Aunque era apenas la primera vez que veía a aquellos padres, Zou Beiqi no pudo evitar conmoverse. En su corazón comenzó a surgir una emoción que le impedía soportar la idea de decepcionarlos.
Dirigió la mirada hacia el paciente acostado en la cama.
¿Realmente podría recuperarse?
No lo sabía.
Zou Beiqi miró su teléfono. Ya casi era hora de comer, así que decidió salir a comprar algo para llevarles comida.
Abrió la puerta de la habitación y, después de caminar un rato, descubrió que se había perdido entre los pasillos. No tuvo más remedio que preguntarle a alguien cercano cómo salir.
—Disculpe, señor.
Zou Beiqi ni siquiera miró detenidamente a la persona. Simplemente detuvo al primero que encontró y lo saludó.
—Eres tú.
El rostro de Heng Shi estaba frío y severo.
—¿Qué ocurre? ¿Acabas de firmar el acuerdo y ya quieres arrepentirte?
—…No.
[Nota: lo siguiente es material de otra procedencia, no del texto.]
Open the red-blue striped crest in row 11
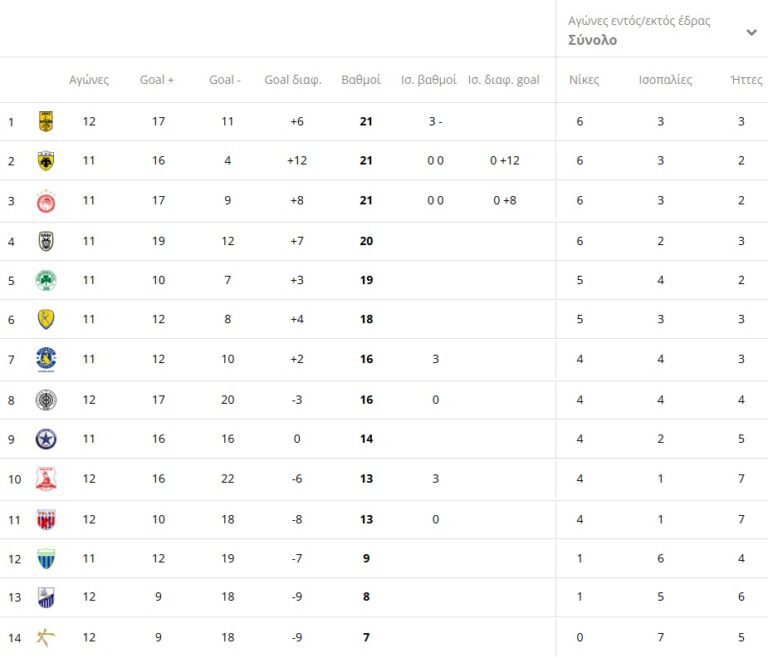Screen dimensions: 768x658 click(45, 519)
Solo quería preguntar cómo se llega a la salida.
Zou Beiqi sintió una oleada de incomodidad.
Entre las miles y miles de personas que iban y venían por aquel hospital, ¿cómo demonios había terminado encontrándose precisamente con Heng Shi?
—Con toda la gente que está pasando por aquí, ¿por qué casualmente decidiste preguntarme a mí? ¿Crees que resulta convincente pedirme que crea que alguien que ya tenía intenciones ocultas no busca nada?
—……
A decir verdad, Zou Beiqi también quería hacerse exactamente la misma pregunta.
—Lo creas o no, ya acepté el dinero. No tengo ningún interés en volver a relacionarme contigo.
—Yo tampoco tenía interés originalmente, pero las vueltas de la vida son curiosas, señor Zou.
Heng Shi extendió una mano y agarró de la muñeca a Zou Beiqi justo cuando este estaba a punto de darse la vuelta para marcharse.
—Voy a darte otra oportunidad para pedirme algo. Creo que no la rechazarás tan fácilmente, ¿verdad?